# Chi - Poodle mix, so cute at shelter in KS!



## Brodysmom (Jan 8, 2009)

This cute little guy (8 weeks and 2 pounds) is at a shelter in Wichita, KS. If anyone lives near there, go check him out. He is a cutie.

Kansas Humane Society - Dogs for Adoption - Wichita, KS - (316) 524-9196



















So many dogs waiting for homes. Just breaks my heart. I hope he and the rest of the dogs get great loving forever homes.


----------



## Tanna (Jan 29, 2009)

He is soo cute, I can hardly resist him. I hope he gets a really good home. I cna't stop looking at that sweet face.


----------



## vicsta55 (Apr 20, 2011)

Tracy,is a little buddy for Brody out of the question? So adorable.

Tori


----------



## Brodysmom (Jan 8, 2009)

vicsta55 said:


> Tracy,is a little buddy for Brody out of the question? So adorable.
> 
> Tori


LOL. I would actually be tempted by this one, I think he's so cute and he should stay little. But we are temporarily in Washington for work, so I'm not in KS anymore.


----------



## Brodysmom (Jan 8, 2009)

I see he's not on the website anymore so he must have been adopted.


----------



## Tanna (Jan 29, 2009)

Brodysmom said:


> I see he's not on the website anymore so he must have been adopted.

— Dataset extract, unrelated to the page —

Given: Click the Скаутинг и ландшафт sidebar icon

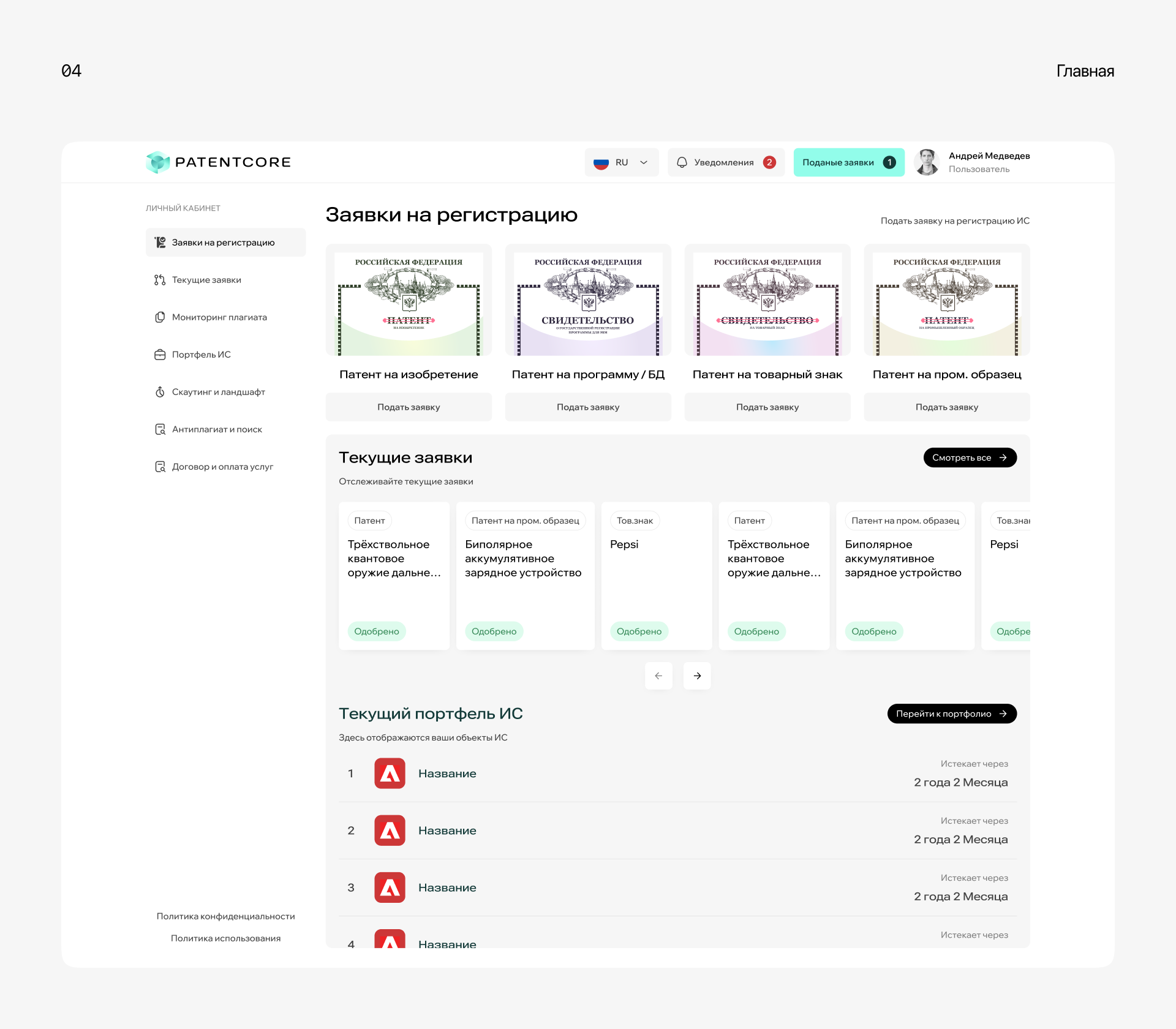Looking at the screenshot, I should 160,392.
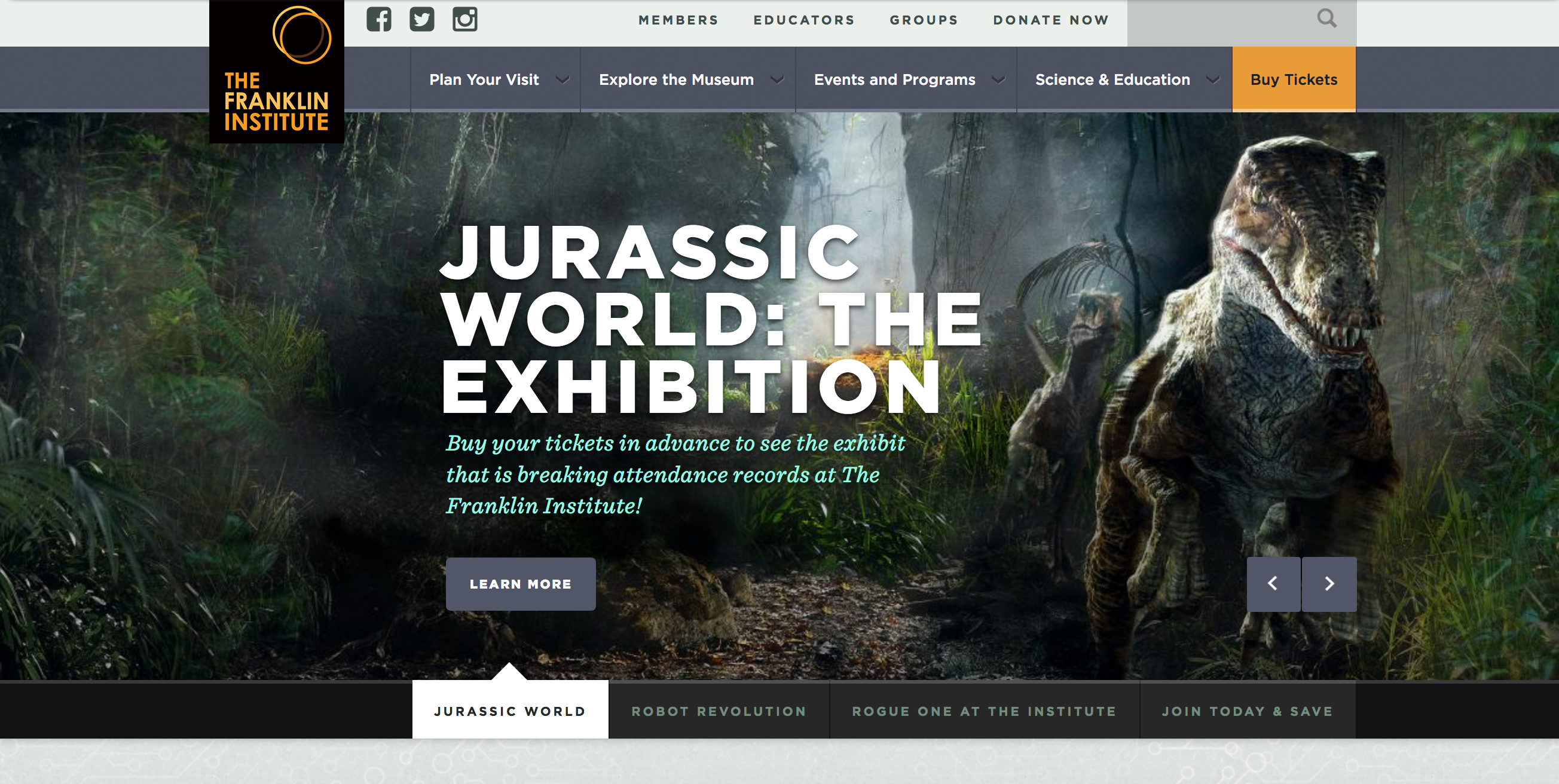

Thank good, I was ready to ship him to California. He is breaking my heart hope it's a good home.


----------



## Rose of Love (Dec 1, 2010)

Brodysmom said:


> I see he's not on the website anymore so he must have been adopted.


oh goody!! such a cutie!!


----------



## Audreybabypup (Sep 14, 2010)

Oh my, look at that little face! I am smittened by those expressive "take me home and love me" eyes. I live to far from there


----------



## CarrieAndCalista (Jul 22, 2011)

oh my, just seen this, what a CUTIE!


----------



## buzz and lola's mummy (Aug 14, 2011)

He's so cute! x


----------